The Price of Nice
Don’t change yourself just to make someone love you,
be yourself and let the right one fall for you.
One of the most challenging aspects of life is finding the right line between the compromises you have to make for the relationship to work and the compromises that diminish your own integrity and sense of self (“the price of nice”). It is a challenge my two key characters in A Fitting Place face on a regular basis, although in very different ways.
I suspect there are very few people who have not, at some point, agreed to do something they didn’t really want to do, or given up something they did want because a friend or lover didn’t approve.
My concern here is not with isolated incidents but rather with a consistent pattern of deferring to someone else, a consistent willingness to subjugate one’s own desires and needs to the desires and needs of partner or friend.
This pattern is often referred to in the psychology literature as “people pleasing.” Typical examples include:
Trying to be (or do) what you think “the other” wants you to be (or do) without actually checking to find out;
Failing to ask for what you need or want, for fear your friend or lover will find you foolish, or perhaps too demanding;
Trying to be perfect when perfection is not required.
The motive behind these patterns is, of course, to be loved and/or appreciated, but as I learned from painful experience in my first marriage, it can have just the opposite effect.
This is the price of nice.
If you are a people pleaser, you may find yourself angry because your desires are not being considered, your needs are not being met or your partner seems to be taking advantage of your good nature.

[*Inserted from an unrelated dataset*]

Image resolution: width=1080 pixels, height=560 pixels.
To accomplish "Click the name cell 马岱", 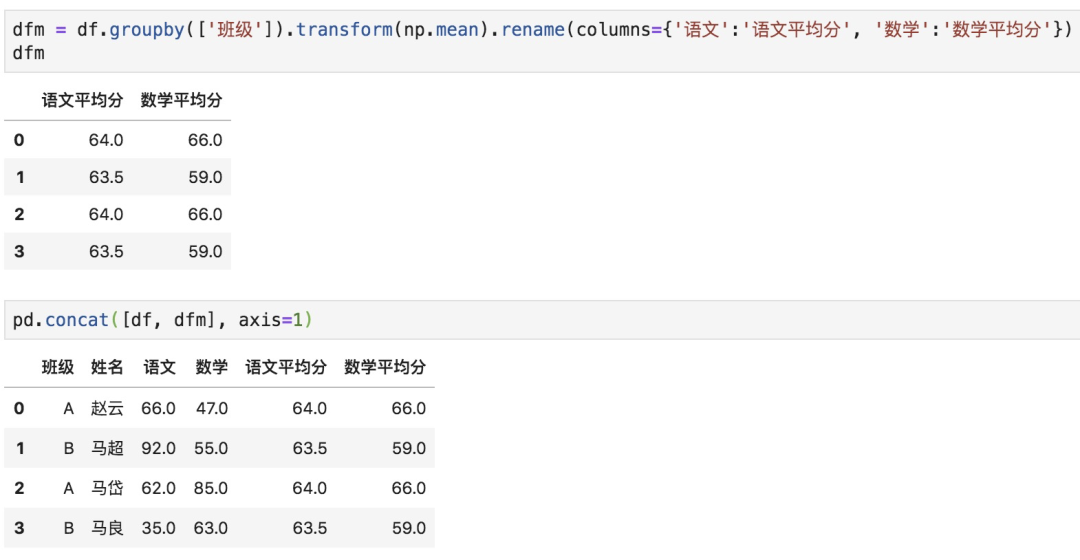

If you are the partner of a people pleaser, you may feel guilty when your partner is so obviously trying to please you, but doing so in ways that do not, in fact, meet your needs.
How do you establish a meaningful degree of intimacy when one of the partners does not trust the other to love or appreciate who or what they are … when one of the partners does not the trust the other to be honest about what s/he feels or thinks?
Through both therapy and hard work over the years, I have learned to put more trust my own judgment, which has allowed me to trust others more. Because of that, I no longer fit the people-pleasing mold I had in my marriage, but it is a tendency I still struggle with almost daily.
Have you paid the price of nice? How have you dealt with it? Do you still struggle with it?